2026-06-11 — data-plane disk transport drop

  • 07:06:13 UTC: the Z2 data disk (WDC WD2000FYYZ, LABEL hinata-data) dropped off the SATA bus (transport errors, not media — SMART clean, 0 reallocated/pending sectors). ext4 journal aborted; /mnt/data unmounted on the host; container binds (including ct102 /mail-archive) went stale, archive writes failed with Errno 5.
  • Poller runs at 07:07 and 07:22 UTC advanced state cursors while archiving 0 messages.
  • Recovery: e2fsck -p (journal replay, clean) → remount → all 10 containers rebooted to refresh binds → state.json cursors rewound (gmail per-folder UIDs, Graph last_received) → verification runs archived 8/8 then 63/63. Rewind is safe because archive filenames are content hashes (idempotent writes).
  • Backup of pre-rewind state: ct102 /tmp/state.json.pre-rewind.
  • Watch item: tasks.json 800148 — recurrence means reseat SATA cable/power or replace the drive (62,600 power-on hours).

Performance Notes

  • IMAP polling: Scales with number of folders and unread messages since last UID. Typical: 50–200ms per account.
  • Graph API polling: Single request per account.

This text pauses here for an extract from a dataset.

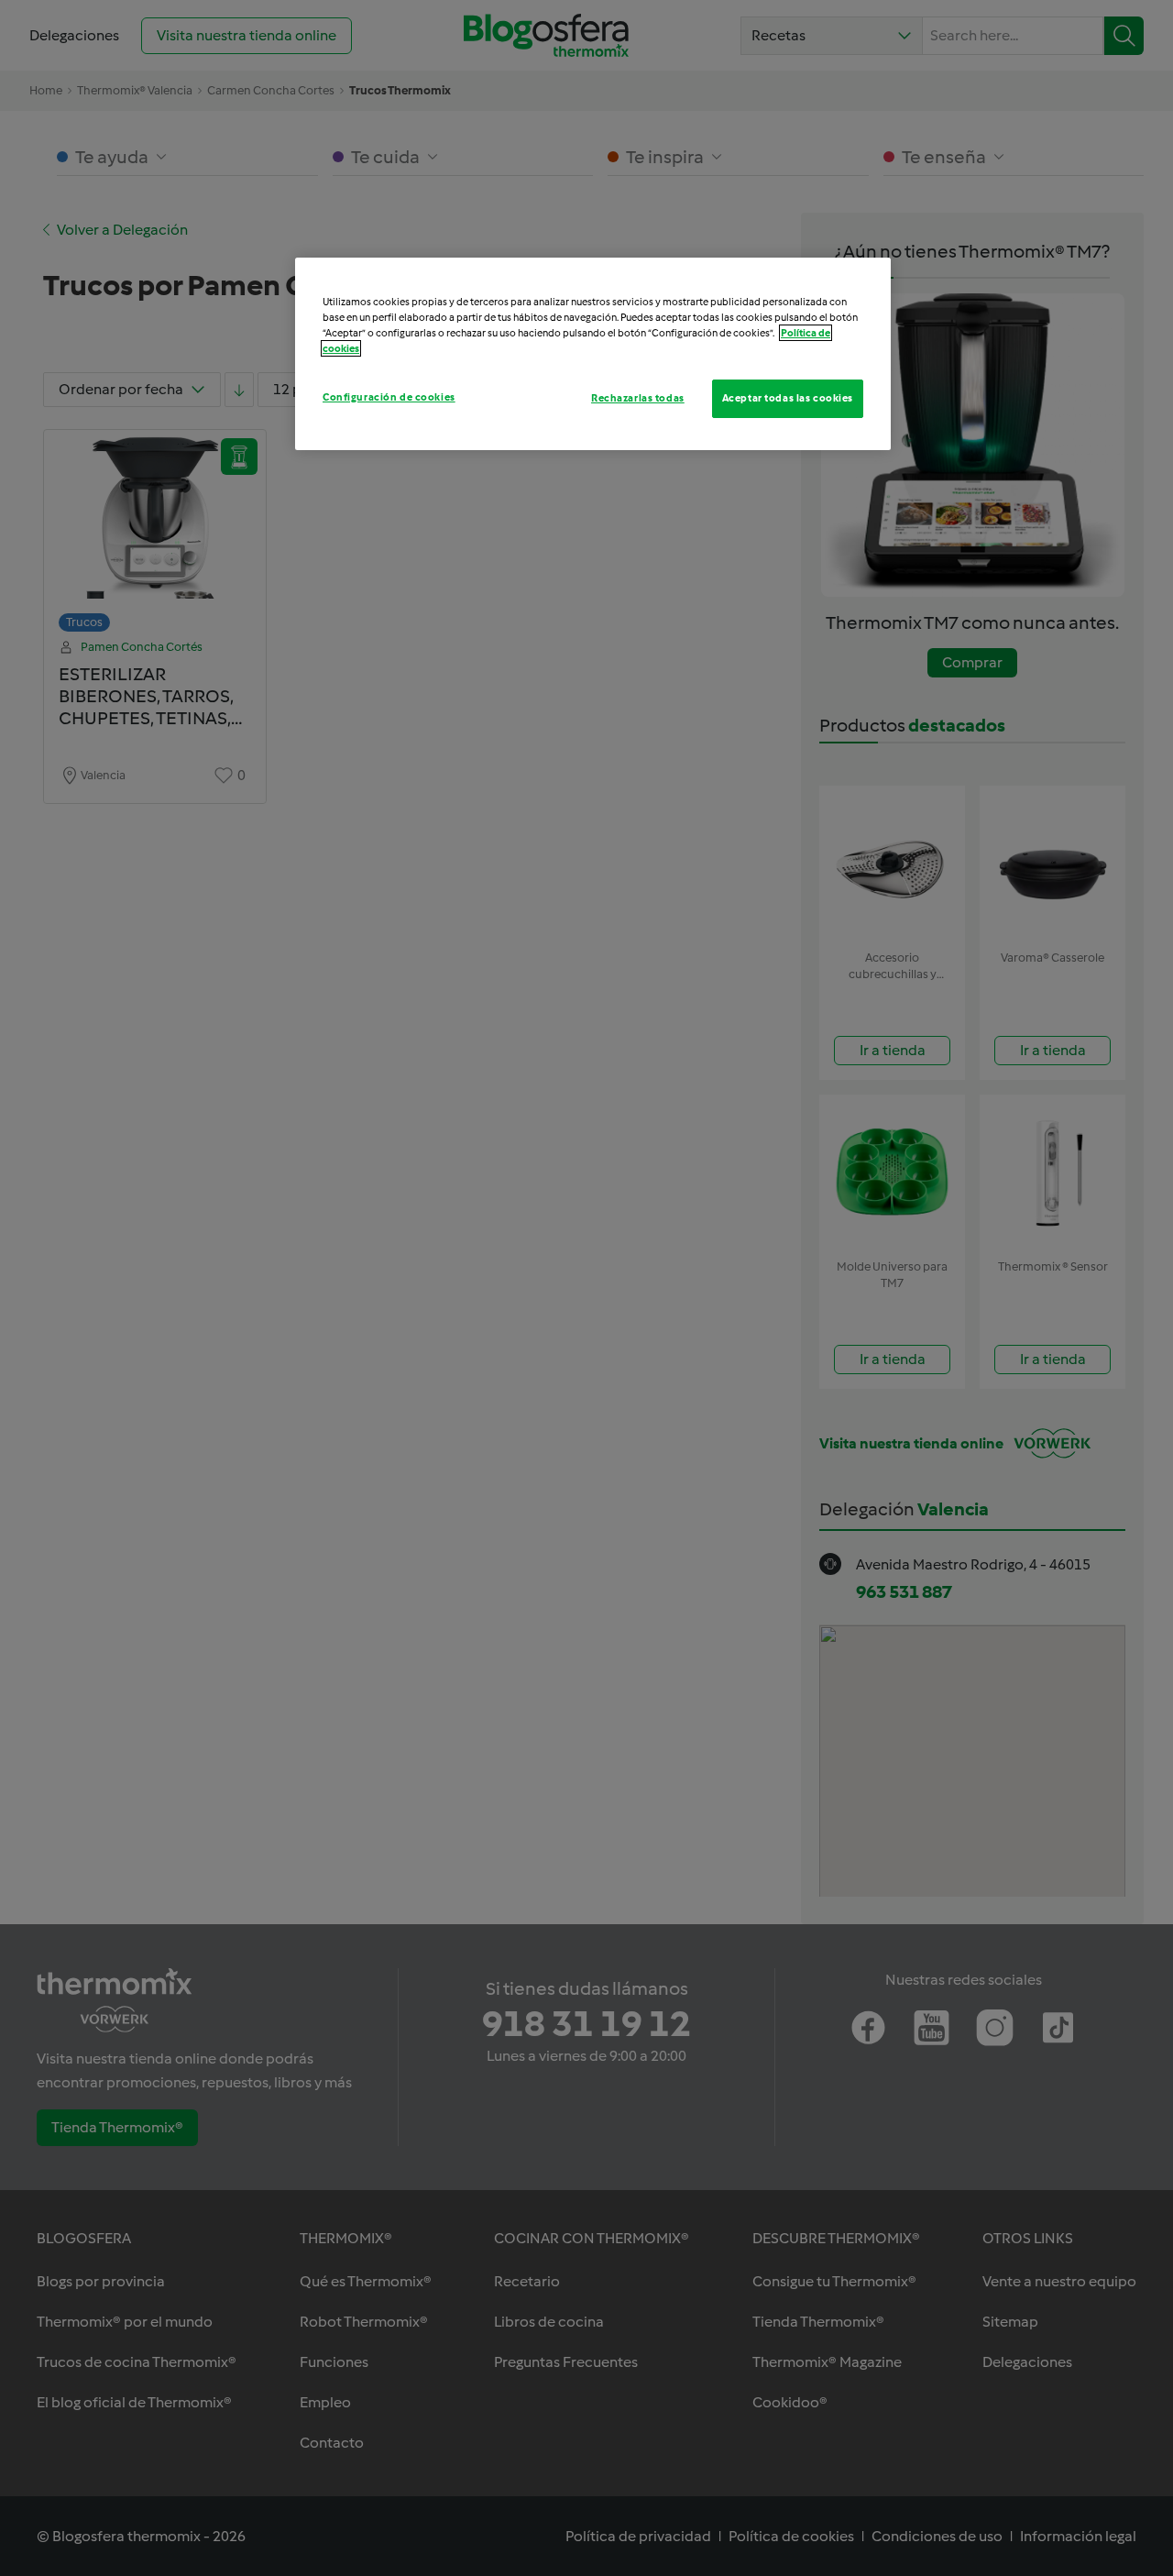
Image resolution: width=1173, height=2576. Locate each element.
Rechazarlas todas (638, 397)
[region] (593, 354)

Typical: 200–500ms per account.
  • Total run time (all 4 accounts): 500ms–2s (depends on message volume and network latency).
  • Archive I/O: Writing 100 messages ≈ 50–100ms.
  • Memory usage: <50MB.

Development

Testing Locally (Mac)

Before deploying to Z2, test on your Mac:

bash
# Point CREDENTIALS_PATH at a local copy of the ct102 credential files
export CREDENTIALS_PATH=/tmp/mail-poller-test/credentials   # never inside the vault

# Create local state directory
mkdir -p /tmp/mail-poller-test/{archive,state,credentials}
export STATE_DIR=/tmp/mail-poller-test

# Run test against the repo mirror
python3 scripts/ct102-mail-poller.py --dry-run --verbose --account gmail

Modifying the Script

The script uses stdlib only (no pip packages). Key modules:

  • imaplib — IMAP client
  • email.parser — RFC2822 parsing
  • urllib — HTTP requests (for Graph API)
  • json — State and credential file I/O
  • hashlib — Message ID hashing

To add new accounts or functionality, edit:

  1. ACCOUNTS dict — add account definition
  2. poll_*() functions — add protocol-specific poller
  3. extract_*_fields() — add field extraction logic

Future Work

  • [x] OAuth stability test poll mode (--oauth-test --since YYYY-MM). 1y window since 2025-06-14. Cursor: _state/state-oauth-test.json. Retention is full history, append-only. CT102 holds one continuous corpus of Mac history + live polls under {account}/{YYYY}/{MM}/{sha256[:16]}.json. Mac local archive at ~/Sandpit/hinata/resources/email-poller/ rehashes directly into the canonical tree via how-to_rehash-mac-import. Procedure: how-to_mail-poller-consolidation-and-backpop.
  • [ ] Implement exponential backoff for rate limits (429/503)
  • [ ] Add message deduplication (check if message_id already archived)
  • [ ] Support other email providers (ProtonMail, Yahoo, etc.)
  • [ ] Encrypt state.json at rest (Vaultwarden on CT103 now available)
  • [ ] Add FastAPI endpoint for state + archive queries
  • [ ] Integration with classification pipeline (Heimerdinger/heim-nlp)

License

Part of Hinata infrastructure. See parent LICENSE.